» DIRECTIONS
Would you please repeat, word for word, only the lines from the one holding "The width and height of the screenshot is (1265, 585)." through the one holding "Screen dimensions: 392x696" in the material below, without the pictures?

****************************************

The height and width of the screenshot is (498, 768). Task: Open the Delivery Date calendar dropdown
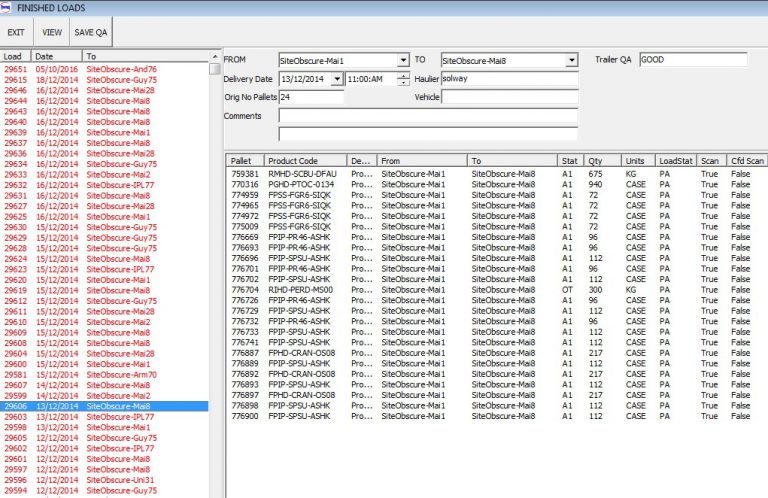(336, 79)
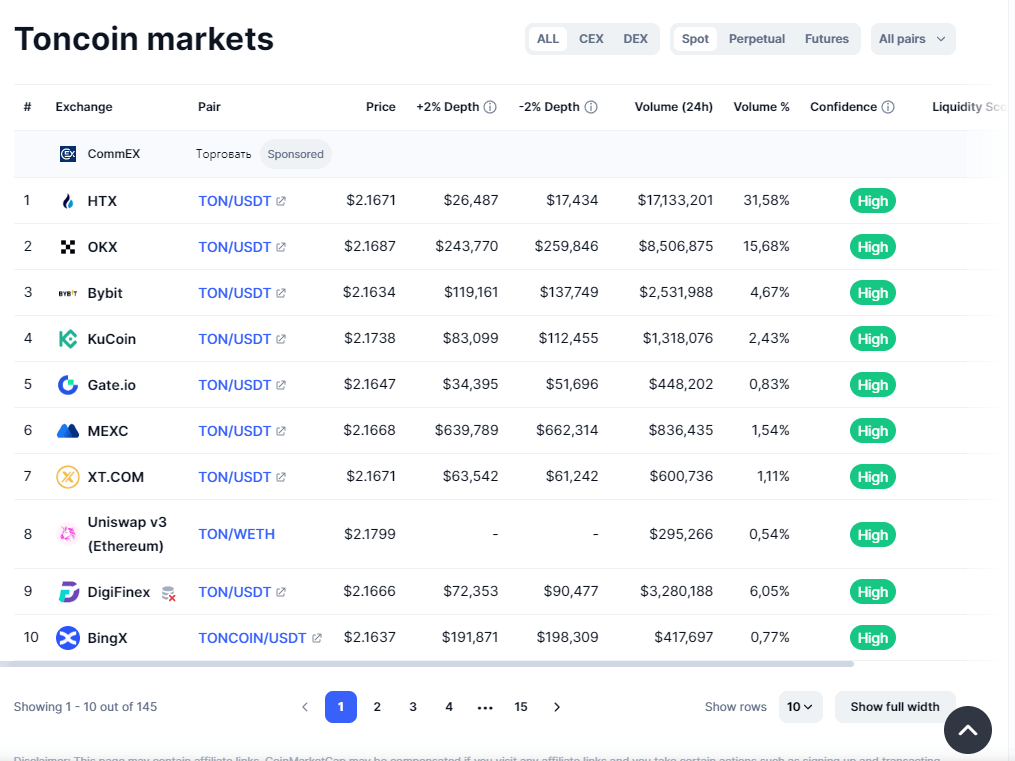1015x761 pixels.
Task: Click the HTX exchange logo icon
Action: (x=68, y=201)
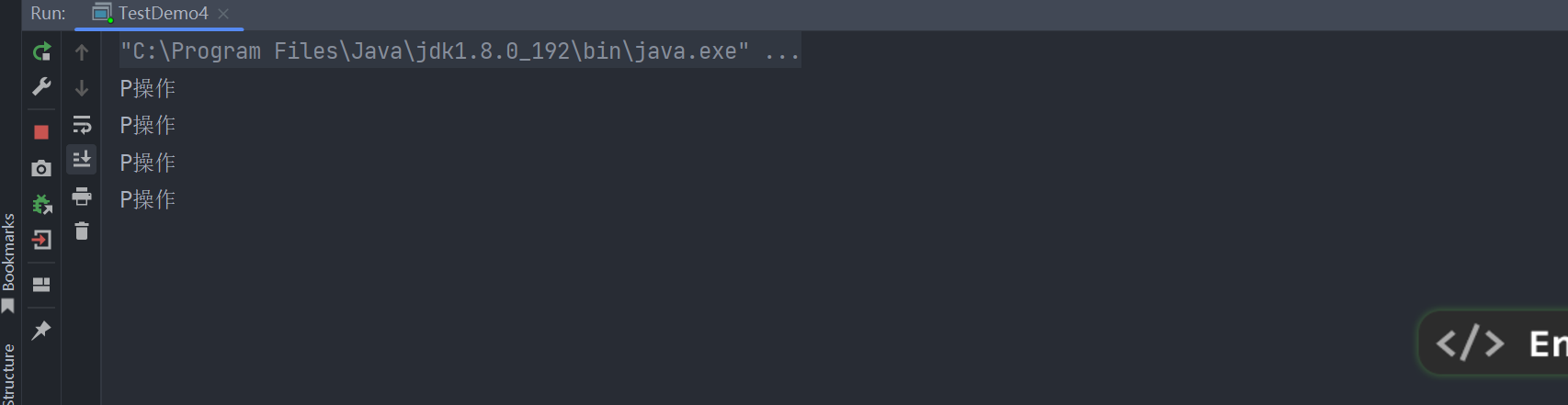Rerun TestDemo4 with the green rerun icon
The width and height of the screenshot is (1568, 405).
[x=41, y=52]
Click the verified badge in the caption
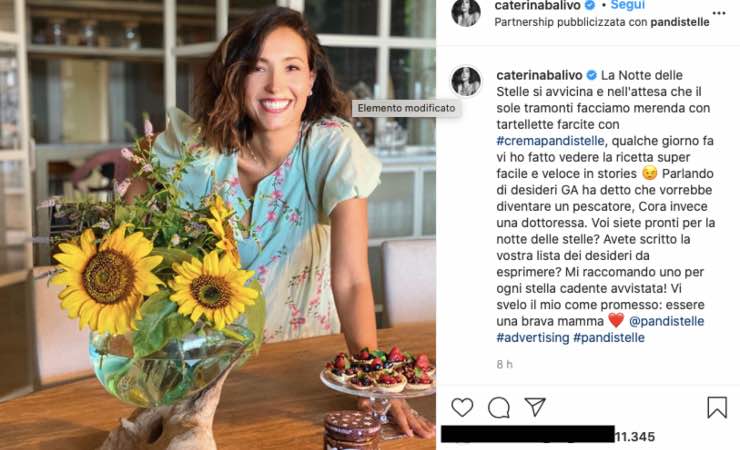Viewport: 740px width, 450px height. tap(592, 75)
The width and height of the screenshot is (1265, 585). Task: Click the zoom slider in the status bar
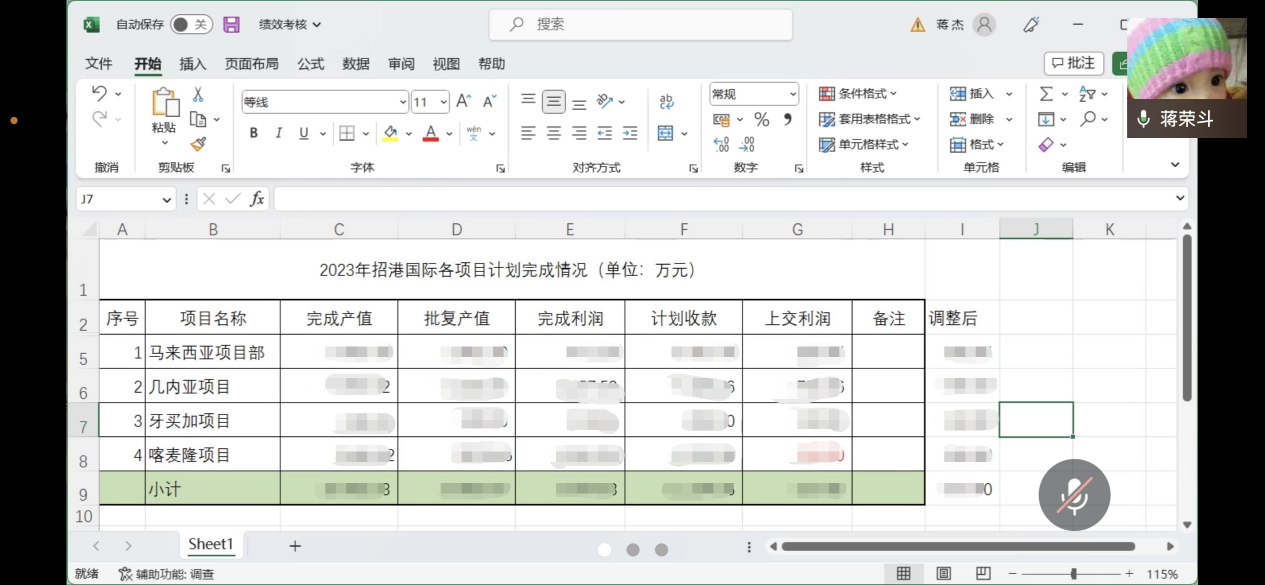(x=1073, y=574)
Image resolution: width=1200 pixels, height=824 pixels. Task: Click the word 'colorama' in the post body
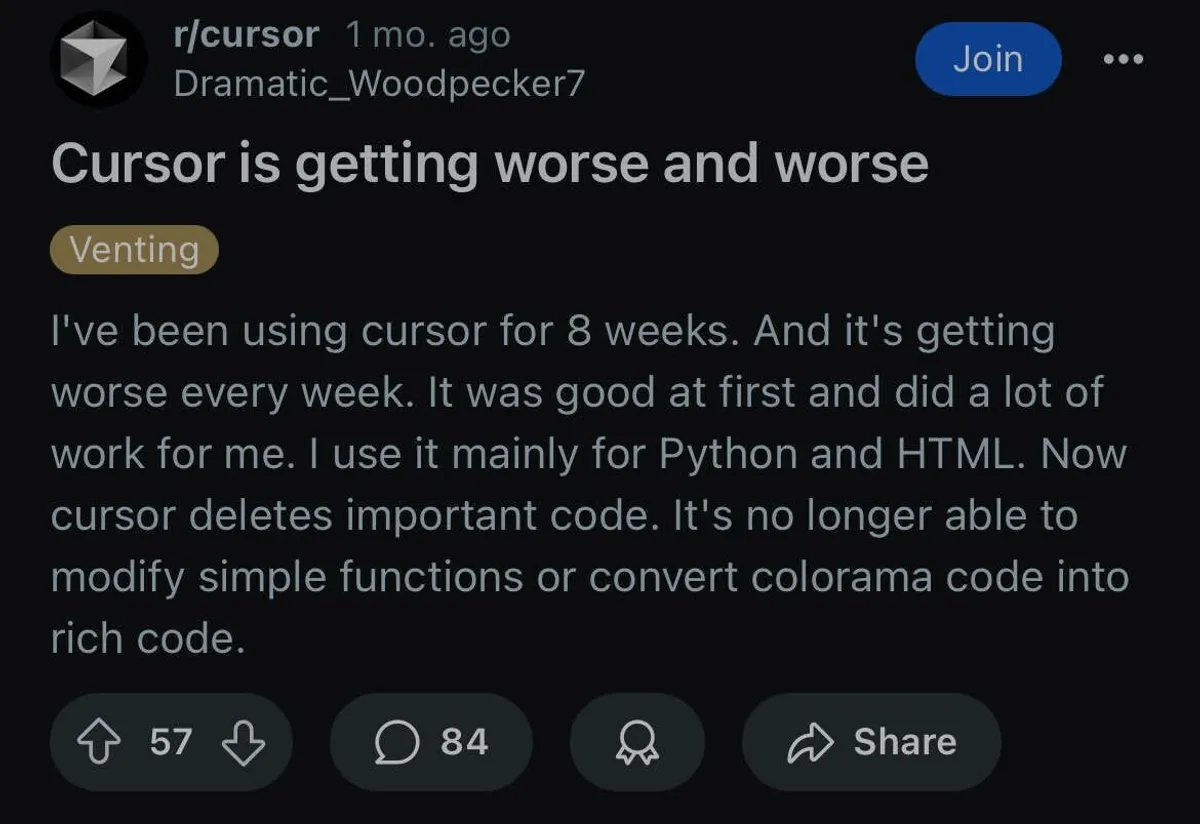tap(841, 577)
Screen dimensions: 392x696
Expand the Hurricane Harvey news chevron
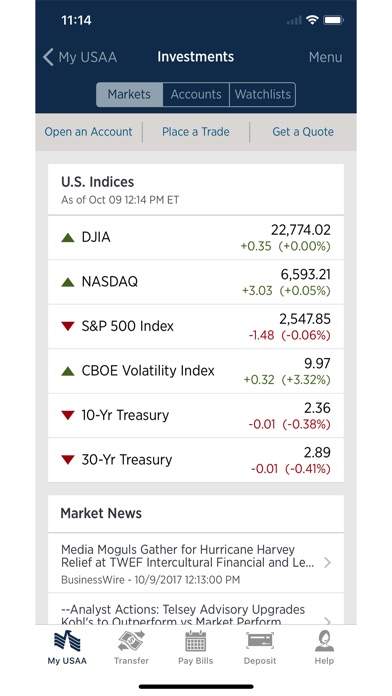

****************************************

» ANSWER TO THE PROBLEM
The width and height of the screenshot is (1265, 585). Task: Click the zoom slider in the status bar
(x=1073, y=574)
Image resolution: width=1200 pixels, height=824 pixels. Task: Click the word 'colorama' in the post body
tap(841, 577)
Screen dimensions: 392x696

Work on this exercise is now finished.